Given those goals, I’ve found myself reaching for different techniques at different stages.

1. Research + Understanding

When I don’t understand a large piece of the transformation, I tend to spin up a new compilation unit (usually with it’s own entry point) and isolate an implementation of the new system as a sketch.

My background is in Illustration originally, and I find this process highly analogous to color studies, composition sketches, and anatomy drawings. They’re meant to be thrown away, but the work you do informs the final piece.

2. Application Research

With a decent grasp on the target transformation, I go look at the existing code, and begin to take steps in the direction of that target. Often times, I find myself starting and erasing several commits worth of changes in the beginning, until I identify how I’ll make those incremental steps.

My common stumbling blocks here are times when I make a change that has unexpectedly far reaching ramifications. Working in a statically compiled language makes these abundangly obvious but sometimes it’s more changes than I want to make in a single commit.

3. Incremental, Non-Breaking, Incorporation.

This will be the focus of the rest of the article.

How to Move Slow and Not Break Things

Look, it was dumb in the aughts when they started saying it, and it’s dumb now.

I’ve seen a couple approaches to this.

  1. Is there no api? First, create one. Wrap all your calls to the existing functionality in a small set of functions that you can swap out for the new implementation. Then create that implementation and swap it out.
    • This is good for things like graphics apis, or OS layers, where you can’t really do an incremental swap.
    • If your language has preprocessor directives, you can do something like the code below (you can do this with functions too, if you don’t have a preprocessor), which allows you to go wrap all uses of the old implementation before actually changing the functionality.
      #if true
      #  define IMPLEMENTATION(arg1) old_impl(arg1);
      #else
      #  define IMPLEMENTATION(arg1) /* literally anything here representing new functionality */
      #endif
      
  2. Is there an existing api, but you don’t want to do a wholesale swap? Create a second api, wrapping over the new functionality. Run it alongside the old one - this gets everything compiling and ensures hot codepaths are at least running. Then, at as small a granularity as possible, remove the old api calls, and use the results of the new ones.

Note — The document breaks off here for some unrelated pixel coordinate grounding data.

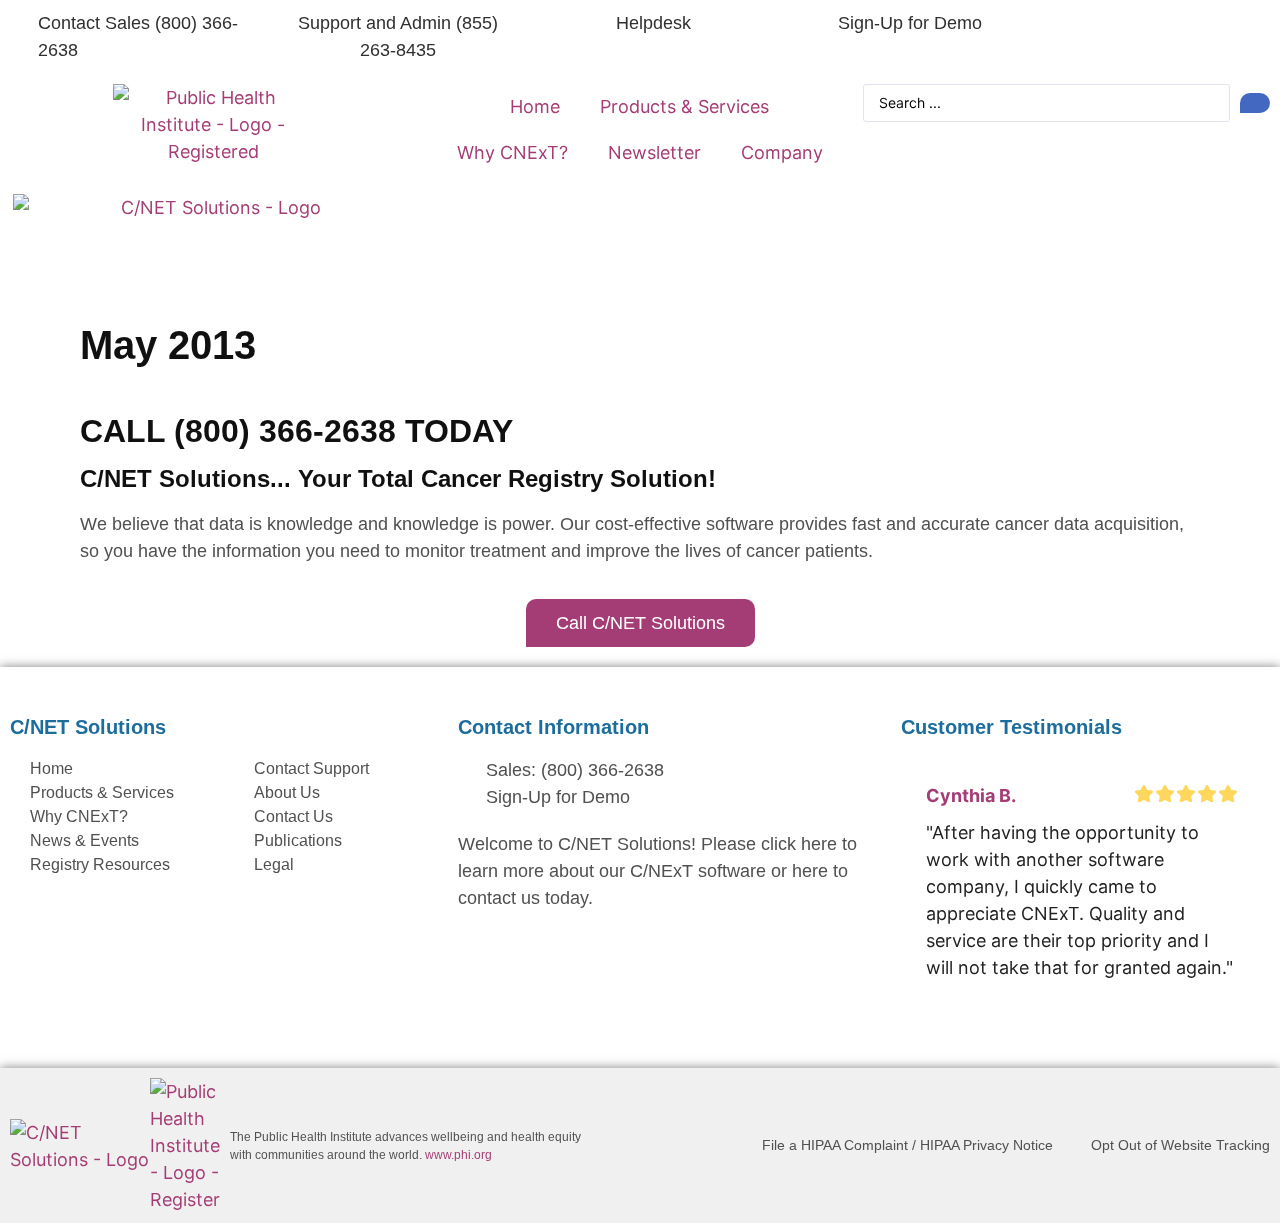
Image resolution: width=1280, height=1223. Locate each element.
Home (535, 106)
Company (782, 152)
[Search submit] (1255, 103)
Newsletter (654, 152)
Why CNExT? (512, 152)
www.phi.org (458, 1155)
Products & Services (684, 106)
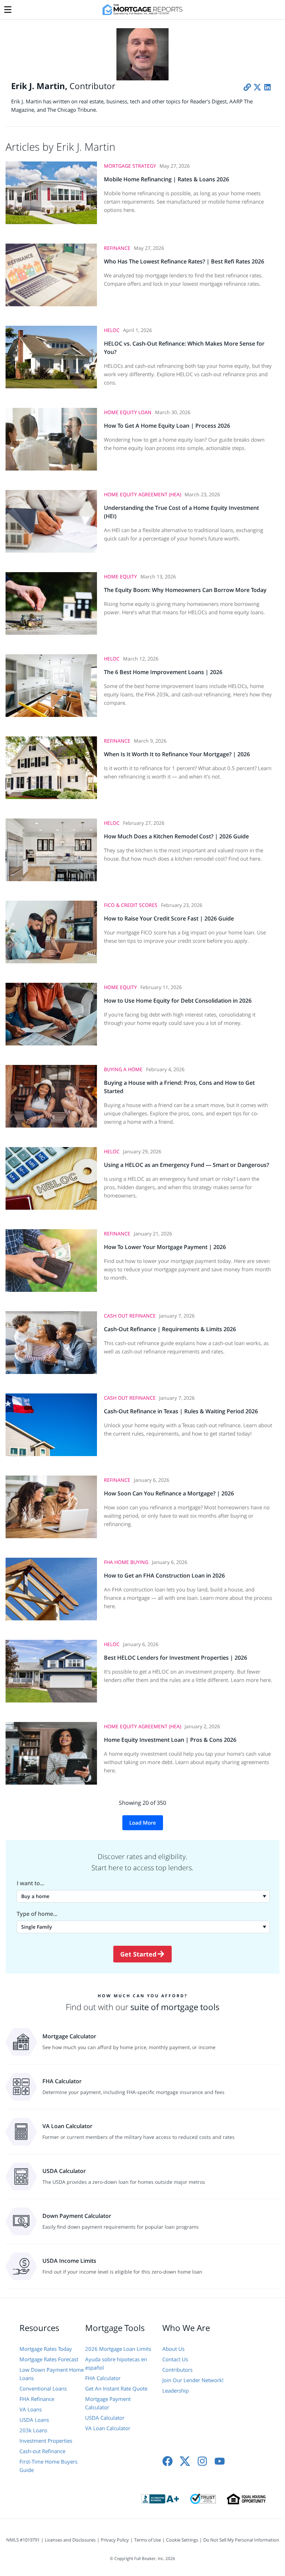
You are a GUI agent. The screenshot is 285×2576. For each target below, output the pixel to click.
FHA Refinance (36, 2398)
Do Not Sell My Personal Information (241, 2540)
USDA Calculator (104, 2417)
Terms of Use (147, 2540)
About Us (173, 2348)
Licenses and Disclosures (70, 2540)
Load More (142, 1822)
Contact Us (175, 2359)
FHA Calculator (103, 2377)
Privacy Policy (115, 2540)
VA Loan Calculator (107, 2428)
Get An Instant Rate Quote (116, 2388)
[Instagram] (202, 2461)
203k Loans (33, 2430)
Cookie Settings (182, 2540)
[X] (257, 87)
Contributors (177, 2369)
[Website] (247, 87)
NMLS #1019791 (23, 2540)
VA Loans (30, 2409)
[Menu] (7, 7)
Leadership (175, 2390)
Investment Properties (45, 2440)
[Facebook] (167, 2461)
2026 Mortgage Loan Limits (118, 2348)
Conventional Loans (43, 2388)
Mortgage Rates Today (45, 2348)
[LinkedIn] (267, 87)
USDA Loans (34, 2419)
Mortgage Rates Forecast (48, 2359)
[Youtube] (219, 2461)
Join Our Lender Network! (192, 2380)
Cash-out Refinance (42, 2451)
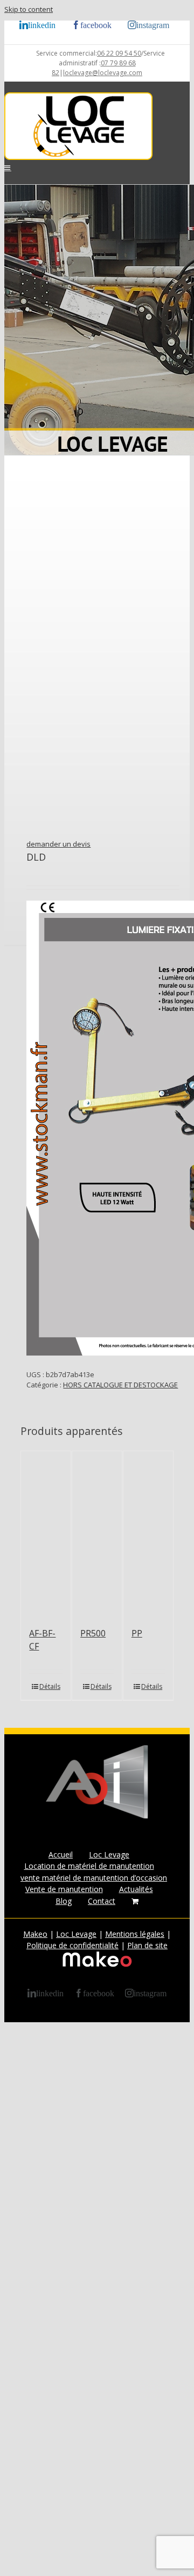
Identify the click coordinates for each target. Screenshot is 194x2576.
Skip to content (28, 9)
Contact (101, 1901)
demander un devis (58, 844)
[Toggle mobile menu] (7, 167)
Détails (49, 1686)
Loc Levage (109, 1854)
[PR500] (97, 1533)
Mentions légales (134, 1934)
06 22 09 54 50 (119, 53)
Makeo (35, 1934)
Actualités (136, 1889)
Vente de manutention (64, 1889)
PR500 (93, 1633)
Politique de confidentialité (72, 1945)
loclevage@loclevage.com (102, 72)
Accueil (60, 1854)
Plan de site (147, 1945)
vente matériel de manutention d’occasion (93, 1878)
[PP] (148, 1533)
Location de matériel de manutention (89, 1866)
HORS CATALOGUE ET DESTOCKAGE (120, 1385)
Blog (64, 1901)
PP (136, 1633)
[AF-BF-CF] (46, 1533)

  3. Is your new functionality very different in shape to your existing functionality? This is harder - try to change your existing functionality so it conforms to the shape of the new api. Ideally you can do this without things like performance degradation, but if you know that the new shape + new functionality will be as good or better, or that the costs are worth it, then you can incur these penalties temporarily to support the api change.